Work required
Word for word, restate the lines from the start of the data down to the line with "Given: Click the yellow", both included.

Material for this exercise
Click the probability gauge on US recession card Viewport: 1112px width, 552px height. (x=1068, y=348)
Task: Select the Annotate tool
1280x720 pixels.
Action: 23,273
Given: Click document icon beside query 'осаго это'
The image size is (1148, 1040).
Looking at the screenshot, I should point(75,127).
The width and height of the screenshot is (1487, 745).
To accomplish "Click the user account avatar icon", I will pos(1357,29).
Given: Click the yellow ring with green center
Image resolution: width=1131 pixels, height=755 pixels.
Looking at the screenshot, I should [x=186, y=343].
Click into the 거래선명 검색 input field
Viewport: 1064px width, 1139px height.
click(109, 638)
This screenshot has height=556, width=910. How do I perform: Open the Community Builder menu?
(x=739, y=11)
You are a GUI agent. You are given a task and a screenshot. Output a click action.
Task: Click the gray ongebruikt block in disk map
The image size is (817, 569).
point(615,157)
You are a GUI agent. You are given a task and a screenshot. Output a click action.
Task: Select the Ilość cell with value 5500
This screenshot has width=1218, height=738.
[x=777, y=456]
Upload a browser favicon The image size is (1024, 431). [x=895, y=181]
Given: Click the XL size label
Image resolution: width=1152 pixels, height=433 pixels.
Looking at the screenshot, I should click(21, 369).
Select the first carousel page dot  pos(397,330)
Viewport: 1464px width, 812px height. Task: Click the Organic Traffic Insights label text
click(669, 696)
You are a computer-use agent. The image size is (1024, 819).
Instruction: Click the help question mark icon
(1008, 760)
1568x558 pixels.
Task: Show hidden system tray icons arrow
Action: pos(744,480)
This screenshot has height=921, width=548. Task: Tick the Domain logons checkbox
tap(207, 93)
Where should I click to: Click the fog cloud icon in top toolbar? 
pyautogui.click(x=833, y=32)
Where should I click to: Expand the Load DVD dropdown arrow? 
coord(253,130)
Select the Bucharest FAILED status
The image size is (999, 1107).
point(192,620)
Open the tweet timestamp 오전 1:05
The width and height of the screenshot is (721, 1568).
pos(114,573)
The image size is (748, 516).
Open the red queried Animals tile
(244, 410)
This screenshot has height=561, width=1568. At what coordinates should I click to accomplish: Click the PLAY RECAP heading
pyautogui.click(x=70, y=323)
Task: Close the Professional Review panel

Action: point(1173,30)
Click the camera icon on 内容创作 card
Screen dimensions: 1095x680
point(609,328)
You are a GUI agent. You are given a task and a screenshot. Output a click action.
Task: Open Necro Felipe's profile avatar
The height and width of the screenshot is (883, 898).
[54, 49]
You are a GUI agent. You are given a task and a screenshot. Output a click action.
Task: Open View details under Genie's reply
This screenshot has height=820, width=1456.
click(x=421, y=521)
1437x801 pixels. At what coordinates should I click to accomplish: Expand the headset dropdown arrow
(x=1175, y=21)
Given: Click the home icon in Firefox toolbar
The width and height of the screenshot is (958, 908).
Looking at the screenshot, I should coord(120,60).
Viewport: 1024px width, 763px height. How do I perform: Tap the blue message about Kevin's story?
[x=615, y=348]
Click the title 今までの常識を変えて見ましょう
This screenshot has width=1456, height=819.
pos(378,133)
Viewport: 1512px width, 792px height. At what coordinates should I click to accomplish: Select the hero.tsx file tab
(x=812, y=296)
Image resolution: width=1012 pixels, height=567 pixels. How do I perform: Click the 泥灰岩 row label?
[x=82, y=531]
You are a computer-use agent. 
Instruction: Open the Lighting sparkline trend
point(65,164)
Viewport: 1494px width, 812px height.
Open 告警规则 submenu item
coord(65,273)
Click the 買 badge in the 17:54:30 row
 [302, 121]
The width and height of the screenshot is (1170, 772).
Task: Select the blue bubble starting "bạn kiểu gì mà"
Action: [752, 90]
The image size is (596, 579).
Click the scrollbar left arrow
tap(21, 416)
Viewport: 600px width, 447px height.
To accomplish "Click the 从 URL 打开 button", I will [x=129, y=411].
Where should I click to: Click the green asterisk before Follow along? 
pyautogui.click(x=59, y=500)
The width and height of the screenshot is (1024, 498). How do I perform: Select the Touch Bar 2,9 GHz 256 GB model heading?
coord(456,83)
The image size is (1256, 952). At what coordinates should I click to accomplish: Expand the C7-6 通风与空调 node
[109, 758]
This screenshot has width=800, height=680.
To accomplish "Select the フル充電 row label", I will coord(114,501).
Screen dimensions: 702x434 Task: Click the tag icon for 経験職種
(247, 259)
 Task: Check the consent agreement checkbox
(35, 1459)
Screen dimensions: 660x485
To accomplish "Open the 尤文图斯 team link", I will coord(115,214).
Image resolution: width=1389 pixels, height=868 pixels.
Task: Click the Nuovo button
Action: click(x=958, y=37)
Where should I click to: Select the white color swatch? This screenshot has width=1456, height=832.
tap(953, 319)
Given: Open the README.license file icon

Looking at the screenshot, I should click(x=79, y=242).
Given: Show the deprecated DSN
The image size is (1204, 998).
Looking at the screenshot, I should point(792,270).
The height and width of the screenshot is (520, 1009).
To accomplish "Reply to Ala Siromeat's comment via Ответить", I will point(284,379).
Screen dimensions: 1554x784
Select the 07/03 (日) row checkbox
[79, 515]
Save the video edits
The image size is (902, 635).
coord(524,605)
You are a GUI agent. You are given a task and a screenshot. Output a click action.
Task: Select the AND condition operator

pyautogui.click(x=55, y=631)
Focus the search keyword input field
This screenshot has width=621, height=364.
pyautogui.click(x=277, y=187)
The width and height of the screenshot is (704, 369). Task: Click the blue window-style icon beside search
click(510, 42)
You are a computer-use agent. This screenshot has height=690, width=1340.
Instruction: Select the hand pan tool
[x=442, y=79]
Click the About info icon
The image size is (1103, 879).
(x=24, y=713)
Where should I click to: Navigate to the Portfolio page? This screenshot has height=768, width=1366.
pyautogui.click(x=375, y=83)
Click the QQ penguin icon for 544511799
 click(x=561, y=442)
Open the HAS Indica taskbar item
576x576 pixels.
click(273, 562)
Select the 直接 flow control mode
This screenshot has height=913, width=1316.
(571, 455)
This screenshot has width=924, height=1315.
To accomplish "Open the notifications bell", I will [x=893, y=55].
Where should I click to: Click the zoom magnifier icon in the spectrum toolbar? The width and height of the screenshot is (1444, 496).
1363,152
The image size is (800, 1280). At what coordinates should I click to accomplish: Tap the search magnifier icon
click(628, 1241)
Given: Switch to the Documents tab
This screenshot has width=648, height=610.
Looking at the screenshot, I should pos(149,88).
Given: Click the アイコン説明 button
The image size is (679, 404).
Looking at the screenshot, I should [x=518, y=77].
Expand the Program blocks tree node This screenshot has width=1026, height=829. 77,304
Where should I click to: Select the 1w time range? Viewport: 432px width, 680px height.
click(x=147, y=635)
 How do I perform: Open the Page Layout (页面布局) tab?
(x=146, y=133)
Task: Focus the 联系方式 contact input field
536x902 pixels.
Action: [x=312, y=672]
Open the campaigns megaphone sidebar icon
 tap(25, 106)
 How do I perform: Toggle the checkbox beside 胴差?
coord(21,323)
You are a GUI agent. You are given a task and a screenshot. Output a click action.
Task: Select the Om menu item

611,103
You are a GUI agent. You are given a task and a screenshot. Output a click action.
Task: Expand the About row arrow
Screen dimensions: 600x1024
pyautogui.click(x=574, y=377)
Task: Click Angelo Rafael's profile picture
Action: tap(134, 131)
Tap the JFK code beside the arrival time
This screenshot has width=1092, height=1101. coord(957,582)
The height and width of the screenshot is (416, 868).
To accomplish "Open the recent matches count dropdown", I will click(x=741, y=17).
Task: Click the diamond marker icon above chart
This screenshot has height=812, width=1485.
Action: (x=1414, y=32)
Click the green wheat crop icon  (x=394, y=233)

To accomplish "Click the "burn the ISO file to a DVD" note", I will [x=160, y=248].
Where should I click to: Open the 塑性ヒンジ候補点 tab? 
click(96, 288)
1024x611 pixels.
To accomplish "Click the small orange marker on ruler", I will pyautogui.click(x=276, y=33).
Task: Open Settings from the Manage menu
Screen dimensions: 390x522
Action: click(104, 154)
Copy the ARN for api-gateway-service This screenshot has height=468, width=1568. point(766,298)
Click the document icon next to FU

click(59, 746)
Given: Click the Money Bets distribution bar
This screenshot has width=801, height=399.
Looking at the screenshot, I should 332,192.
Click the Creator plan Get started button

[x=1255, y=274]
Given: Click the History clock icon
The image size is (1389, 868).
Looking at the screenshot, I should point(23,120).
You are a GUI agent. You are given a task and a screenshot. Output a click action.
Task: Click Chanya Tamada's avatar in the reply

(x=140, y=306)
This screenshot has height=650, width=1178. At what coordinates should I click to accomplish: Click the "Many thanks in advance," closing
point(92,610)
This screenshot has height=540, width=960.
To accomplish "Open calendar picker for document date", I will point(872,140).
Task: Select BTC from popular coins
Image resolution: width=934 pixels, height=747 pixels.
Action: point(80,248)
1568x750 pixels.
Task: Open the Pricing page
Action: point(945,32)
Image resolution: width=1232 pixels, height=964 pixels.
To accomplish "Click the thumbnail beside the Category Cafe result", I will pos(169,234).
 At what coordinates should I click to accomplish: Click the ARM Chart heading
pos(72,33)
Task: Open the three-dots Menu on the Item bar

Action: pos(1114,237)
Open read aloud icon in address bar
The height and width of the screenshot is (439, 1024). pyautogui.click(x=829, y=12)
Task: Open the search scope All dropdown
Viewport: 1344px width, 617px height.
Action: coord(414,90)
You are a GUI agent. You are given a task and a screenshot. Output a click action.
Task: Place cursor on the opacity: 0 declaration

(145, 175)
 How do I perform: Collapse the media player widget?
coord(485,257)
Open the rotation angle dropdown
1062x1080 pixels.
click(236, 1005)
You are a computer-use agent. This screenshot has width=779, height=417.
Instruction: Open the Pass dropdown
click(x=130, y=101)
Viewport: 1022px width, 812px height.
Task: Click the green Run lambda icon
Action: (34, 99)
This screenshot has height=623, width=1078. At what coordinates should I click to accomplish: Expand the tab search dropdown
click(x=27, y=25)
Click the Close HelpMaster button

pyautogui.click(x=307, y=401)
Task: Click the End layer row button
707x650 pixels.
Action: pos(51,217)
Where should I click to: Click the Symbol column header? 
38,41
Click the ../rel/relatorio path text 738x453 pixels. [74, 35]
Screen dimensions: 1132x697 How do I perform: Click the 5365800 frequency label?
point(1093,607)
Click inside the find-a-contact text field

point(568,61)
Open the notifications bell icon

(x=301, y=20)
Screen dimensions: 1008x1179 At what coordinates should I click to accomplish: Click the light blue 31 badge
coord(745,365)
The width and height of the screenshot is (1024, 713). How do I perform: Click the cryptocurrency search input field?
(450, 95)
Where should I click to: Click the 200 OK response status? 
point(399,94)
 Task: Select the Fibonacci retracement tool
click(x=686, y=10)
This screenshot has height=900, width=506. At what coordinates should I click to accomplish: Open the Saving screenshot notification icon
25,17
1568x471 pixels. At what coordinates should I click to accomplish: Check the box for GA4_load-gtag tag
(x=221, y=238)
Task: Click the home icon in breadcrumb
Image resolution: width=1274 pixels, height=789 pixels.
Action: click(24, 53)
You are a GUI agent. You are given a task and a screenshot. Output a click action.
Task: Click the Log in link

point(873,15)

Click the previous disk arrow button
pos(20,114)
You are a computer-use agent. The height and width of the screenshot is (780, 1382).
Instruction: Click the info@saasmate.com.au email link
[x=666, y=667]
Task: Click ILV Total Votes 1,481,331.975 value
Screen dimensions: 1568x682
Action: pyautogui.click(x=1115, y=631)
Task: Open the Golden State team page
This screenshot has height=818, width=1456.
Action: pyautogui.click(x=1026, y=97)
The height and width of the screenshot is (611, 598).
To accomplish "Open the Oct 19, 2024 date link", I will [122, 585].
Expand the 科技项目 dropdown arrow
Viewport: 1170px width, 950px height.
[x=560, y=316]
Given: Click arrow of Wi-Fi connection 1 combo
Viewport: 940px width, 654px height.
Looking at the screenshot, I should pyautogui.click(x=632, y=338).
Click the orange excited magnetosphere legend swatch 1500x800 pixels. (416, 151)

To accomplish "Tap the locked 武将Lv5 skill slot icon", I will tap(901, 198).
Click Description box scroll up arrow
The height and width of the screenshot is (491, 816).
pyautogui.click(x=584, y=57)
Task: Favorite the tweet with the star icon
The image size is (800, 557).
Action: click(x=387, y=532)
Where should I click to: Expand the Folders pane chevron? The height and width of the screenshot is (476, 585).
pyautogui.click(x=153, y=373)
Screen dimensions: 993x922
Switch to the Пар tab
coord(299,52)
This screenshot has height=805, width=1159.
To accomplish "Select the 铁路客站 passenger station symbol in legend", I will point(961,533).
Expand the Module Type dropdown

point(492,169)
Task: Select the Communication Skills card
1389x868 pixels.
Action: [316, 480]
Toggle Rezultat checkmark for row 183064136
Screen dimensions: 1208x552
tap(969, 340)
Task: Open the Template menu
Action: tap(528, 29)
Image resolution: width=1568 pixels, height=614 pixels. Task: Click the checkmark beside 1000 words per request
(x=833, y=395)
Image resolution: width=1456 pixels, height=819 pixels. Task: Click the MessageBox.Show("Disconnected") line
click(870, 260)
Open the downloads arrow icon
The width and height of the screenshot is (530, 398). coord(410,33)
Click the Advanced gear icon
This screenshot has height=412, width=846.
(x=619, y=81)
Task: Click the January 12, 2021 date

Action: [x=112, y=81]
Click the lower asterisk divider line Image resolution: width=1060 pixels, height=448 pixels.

Answer box
Click the probability gauge on US recession card Viewport: 1112px width, 552px height. (x=1068, y=348)
Task: Select the Annotate tool
1280x720 pixels.
Action: 23,273
Given: Click document icon beside query 'осаго это'
The image size is (1148, 1040).
Looking at the screenshot, I should point(75,127).
The width and height of the screenshot is (1487, 745).
To accomplish "Click the user account avatar icon", I will pos(1357,29).
Given: Click the yellow ring with green center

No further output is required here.